The crowd will also come into play during the course of a ten minute match. If your cheerleaders are especially good, the crowd may actually help turn the tide of a match. Spectators will throw objects and occasionally weapons onto the pitch which can (and will) impact your players, both metaphorically and literally. If you have spent money at the beginning for Hooligans, they will also affect the crowd, and therefore the match. Other means of swaying the game in your favour can be pulled of by using drugs to enhance a player's performance (speed, savagery, dexterity), or by bribing a referee, to look the other way when your doped up super character goes berserk. Of course this is not without risk as one of the features will allow you to perform random drug tests on one of the other team's players if you suspect foul play, and if tested positive he will get expelled (you can replace him but that will cost you extra $).

The documentation makes mention of a Turn-Based mode. This initially got me very excited, and opened up the possibility of a much more strategic game. But this is a misnomer. The so-called Turn-Based mode is not much more than the RTS game with multiple 8-second pauses thrown in to allow for a bit more control. But instead of adding to the game, these pauses are more of an annoyance and distraction than a strategic aid.

The full version promises to include scenarios where individual goals are set and must be completed to unlock subsequent challenges. This would probably be a better way to get players used to the feel of the game. As it is, the tutorials aren’t much more than movies that give an overview, but are not really all that helpful. Also promised are a multiplayer version allowing as many as 6 people to play in a single game and an ongoing Championship mode that allows creation of unique teams and their growing powers as experience points are accrued.

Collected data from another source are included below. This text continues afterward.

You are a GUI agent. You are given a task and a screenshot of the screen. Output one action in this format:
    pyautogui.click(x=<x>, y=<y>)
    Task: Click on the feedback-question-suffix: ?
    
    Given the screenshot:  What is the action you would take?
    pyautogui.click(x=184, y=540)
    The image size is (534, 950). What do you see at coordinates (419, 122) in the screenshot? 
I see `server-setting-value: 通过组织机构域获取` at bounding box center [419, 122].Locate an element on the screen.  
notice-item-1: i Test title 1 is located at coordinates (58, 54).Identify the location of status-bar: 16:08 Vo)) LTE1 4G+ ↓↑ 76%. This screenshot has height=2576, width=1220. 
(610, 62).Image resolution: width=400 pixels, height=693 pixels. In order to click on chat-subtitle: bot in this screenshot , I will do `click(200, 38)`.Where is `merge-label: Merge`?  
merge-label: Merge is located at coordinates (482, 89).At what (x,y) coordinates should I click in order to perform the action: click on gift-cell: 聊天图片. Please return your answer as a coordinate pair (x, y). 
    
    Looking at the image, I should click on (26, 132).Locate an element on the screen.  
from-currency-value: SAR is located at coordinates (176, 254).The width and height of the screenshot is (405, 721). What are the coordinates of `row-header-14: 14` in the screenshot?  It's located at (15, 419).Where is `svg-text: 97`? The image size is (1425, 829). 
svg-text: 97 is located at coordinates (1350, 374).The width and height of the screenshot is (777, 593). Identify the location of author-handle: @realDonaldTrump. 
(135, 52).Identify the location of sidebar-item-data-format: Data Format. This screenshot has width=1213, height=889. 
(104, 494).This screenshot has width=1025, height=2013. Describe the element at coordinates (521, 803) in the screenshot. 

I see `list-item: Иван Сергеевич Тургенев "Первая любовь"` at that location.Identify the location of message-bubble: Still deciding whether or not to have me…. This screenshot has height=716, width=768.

Graphically, the game is a little cartoon-ish, but this actually works considering the genre. The sound effects are run-of-the-mill, but may be tweaked before the final pressing. The in-game commentaries in my preview version were only available in French, so I can’t tell whether they are entertaining or annoying. My only other complaint is with camera control. In a game with this much action, a 360 degree free-floating camera is almost a must, but here we are limited to a number of preset angles. The zoom feature pulls the view from about 5 stories above the pitch, to a single player filling the entire screen. This works smoothly using the mouse wheel, but really doesn’t help get a sense of the action, especially when five of six players are all scrumming for the ball.

In the final analysis, Chaos League is a diamond in the rough. But it is a fun, easy to learn game that should appeal to both sports fans and fantasy gamers. I’m looking forward to the full version to see what’s been tweaked.